Estes são problemas próprios de quem é daqui, de quem é “pardo”, de quem é precarizado. Este é um país de senzalas. A mecânica leitura da “revolução feita nas fábricas” não dá em nada. Mas isso não significa que quem não nasceu por aqui não possa construir – séria, crítica e dedicadamente – a luta anticapitalista cravando-a neste nosso território favelado. Mas quando outros setores (como a classe média “progre” ou universitários comprometidos) vêm para cá, devem vir sabendo que o que há de potência há também de contradição e barbárie no estratégico lugar onde se concentram os pobres das cidades; devem vir, mas na condição de quem precisa muitíssimo aprender, compreender, escutar, ter paciência, para, depois, conseguir falar dando sentido ao conhecimento que têm; devem vir sabendo que há conhecimentos que só são forjados na luta pela sobrevivência. Se a sociedade os colocou em condição econômica distinta da nossa, é preciso o dobro de esforços para compreender onde estamos e o que sentimos desde onde estamos, como pensamos, o que nos mobiliza a imaginação e a revolta.

Ao fim e ao cabo, não sei se vale a pena escrever… quem vai ler? Também não sei se o que escrevi ou se o que penso é correto. Mas sei que testo o que escrevo e penso no que faço e, dessa forma, é sempre possível deparar com o próprio equívoco. Talvez algum companheiro ou companheira, perdido no espaço internético, vagando pelos “groups”, leia, pense e desligue o computador para vir para cá descobrir, junto com as mazelas, as possíveis respostas (ou ao menos mediações melhores) para os desafios e contradições que temos neste caminho espinhoso contra a maré.

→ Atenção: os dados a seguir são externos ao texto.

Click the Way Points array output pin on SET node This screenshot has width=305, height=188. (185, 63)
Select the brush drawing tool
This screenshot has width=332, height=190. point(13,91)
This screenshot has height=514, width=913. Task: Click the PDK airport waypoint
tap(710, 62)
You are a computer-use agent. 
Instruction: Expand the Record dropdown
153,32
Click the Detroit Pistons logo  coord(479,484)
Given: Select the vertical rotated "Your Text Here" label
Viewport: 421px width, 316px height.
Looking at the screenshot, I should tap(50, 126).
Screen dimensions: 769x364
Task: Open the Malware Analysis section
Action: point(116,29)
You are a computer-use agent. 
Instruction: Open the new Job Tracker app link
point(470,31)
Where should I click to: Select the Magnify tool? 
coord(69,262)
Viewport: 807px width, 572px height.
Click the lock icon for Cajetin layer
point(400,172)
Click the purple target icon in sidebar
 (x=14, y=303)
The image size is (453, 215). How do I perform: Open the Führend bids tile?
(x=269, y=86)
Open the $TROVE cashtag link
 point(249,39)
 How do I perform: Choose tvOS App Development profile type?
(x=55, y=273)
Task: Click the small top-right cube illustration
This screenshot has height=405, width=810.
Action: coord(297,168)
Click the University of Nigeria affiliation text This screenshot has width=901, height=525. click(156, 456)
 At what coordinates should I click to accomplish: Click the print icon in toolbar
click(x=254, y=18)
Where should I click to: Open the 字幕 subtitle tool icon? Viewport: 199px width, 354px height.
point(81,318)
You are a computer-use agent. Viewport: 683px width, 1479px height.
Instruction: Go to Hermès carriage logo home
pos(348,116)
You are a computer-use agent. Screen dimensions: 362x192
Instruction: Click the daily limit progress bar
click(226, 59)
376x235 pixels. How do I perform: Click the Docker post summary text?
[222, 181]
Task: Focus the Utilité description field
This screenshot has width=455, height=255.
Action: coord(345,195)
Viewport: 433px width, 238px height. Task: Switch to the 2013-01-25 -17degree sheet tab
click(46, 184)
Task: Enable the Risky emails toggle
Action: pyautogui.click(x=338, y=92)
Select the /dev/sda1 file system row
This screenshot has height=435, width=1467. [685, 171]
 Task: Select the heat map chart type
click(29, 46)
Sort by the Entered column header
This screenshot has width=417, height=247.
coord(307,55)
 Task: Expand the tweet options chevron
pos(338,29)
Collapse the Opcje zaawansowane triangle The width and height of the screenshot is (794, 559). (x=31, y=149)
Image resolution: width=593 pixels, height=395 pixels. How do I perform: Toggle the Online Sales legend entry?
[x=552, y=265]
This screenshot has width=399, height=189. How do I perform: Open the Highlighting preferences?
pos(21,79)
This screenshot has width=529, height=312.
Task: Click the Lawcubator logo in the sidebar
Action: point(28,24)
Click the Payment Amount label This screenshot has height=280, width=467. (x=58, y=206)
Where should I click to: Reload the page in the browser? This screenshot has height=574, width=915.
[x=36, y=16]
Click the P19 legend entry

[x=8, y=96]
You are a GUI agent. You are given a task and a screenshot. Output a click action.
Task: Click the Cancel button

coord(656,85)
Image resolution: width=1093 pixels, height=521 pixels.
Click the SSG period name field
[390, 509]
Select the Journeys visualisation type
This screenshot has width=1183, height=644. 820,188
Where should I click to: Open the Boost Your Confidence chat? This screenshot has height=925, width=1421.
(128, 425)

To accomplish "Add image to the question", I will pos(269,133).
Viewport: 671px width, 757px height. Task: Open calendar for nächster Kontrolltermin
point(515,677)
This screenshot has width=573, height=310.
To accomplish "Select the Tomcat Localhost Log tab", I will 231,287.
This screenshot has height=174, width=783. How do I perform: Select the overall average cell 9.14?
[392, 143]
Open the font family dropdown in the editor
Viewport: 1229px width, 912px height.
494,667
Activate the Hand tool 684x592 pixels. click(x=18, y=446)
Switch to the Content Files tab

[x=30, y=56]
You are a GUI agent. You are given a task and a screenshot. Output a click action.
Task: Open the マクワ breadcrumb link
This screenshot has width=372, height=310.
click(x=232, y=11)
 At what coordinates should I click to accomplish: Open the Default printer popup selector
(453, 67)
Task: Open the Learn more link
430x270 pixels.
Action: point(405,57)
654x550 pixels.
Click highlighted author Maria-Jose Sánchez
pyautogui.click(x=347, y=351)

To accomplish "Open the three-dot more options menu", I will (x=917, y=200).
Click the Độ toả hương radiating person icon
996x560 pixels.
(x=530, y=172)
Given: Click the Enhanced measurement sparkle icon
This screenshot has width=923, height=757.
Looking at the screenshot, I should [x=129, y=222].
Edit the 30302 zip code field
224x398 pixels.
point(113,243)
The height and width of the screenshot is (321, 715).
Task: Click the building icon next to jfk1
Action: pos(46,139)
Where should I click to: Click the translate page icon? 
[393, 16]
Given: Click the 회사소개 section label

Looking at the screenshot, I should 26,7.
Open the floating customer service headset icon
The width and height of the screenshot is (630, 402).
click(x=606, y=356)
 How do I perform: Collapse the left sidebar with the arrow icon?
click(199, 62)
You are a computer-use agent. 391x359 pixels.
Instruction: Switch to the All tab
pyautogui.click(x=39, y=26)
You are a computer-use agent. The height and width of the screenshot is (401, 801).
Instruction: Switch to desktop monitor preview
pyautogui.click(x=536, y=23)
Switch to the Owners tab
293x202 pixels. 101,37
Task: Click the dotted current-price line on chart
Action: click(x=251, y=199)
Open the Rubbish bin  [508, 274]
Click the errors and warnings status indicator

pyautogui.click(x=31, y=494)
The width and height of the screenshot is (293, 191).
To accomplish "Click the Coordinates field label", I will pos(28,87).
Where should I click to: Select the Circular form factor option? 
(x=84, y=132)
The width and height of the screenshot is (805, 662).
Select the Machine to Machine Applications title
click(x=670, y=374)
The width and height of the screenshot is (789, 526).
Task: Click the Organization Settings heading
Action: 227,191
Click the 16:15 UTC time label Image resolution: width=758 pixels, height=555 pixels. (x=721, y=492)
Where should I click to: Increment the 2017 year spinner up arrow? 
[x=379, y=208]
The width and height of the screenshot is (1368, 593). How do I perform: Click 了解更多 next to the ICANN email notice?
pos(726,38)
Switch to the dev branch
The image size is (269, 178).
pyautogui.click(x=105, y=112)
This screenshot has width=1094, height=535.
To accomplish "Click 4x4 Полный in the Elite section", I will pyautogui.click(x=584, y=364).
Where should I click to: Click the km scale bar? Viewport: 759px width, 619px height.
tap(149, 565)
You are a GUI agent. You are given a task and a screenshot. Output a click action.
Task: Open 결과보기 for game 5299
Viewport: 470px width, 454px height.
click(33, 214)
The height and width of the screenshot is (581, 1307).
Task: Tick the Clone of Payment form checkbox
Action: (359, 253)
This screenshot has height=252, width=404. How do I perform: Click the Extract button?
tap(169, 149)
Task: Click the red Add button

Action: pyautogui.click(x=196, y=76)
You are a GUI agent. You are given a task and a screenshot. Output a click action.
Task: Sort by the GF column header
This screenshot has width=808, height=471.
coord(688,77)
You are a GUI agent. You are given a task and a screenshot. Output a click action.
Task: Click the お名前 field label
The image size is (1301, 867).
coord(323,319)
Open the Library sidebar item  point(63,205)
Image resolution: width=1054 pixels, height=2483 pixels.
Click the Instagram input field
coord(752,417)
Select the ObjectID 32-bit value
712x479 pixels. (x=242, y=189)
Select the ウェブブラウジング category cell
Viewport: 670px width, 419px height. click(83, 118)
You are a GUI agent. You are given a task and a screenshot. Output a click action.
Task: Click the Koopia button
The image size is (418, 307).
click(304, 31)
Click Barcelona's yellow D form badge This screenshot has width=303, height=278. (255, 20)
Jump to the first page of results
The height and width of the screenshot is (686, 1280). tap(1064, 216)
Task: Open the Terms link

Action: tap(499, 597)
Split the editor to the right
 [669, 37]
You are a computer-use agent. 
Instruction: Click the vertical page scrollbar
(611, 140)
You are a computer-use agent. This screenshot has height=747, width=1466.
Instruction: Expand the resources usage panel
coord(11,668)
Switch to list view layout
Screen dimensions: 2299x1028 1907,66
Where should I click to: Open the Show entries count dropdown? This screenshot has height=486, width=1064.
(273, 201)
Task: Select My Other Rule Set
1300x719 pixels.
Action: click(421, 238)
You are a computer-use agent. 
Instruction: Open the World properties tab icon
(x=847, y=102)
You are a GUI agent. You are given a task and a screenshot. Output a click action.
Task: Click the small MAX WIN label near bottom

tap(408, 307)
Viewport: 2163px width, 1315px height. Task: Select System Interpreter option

Ou talvez ele possa (abandonando por um pouco de tempo a “militância” virtual da polêmica “Fwd:” onde dificilmente as contradições poderão ser férteis) fazer do seu computador uma ferramenta – discutida coletivamente – de uma luta que acontece e se constrói bem longe dele.

Nota: O título deste artigo é da responsabilidade do Passa Palavra.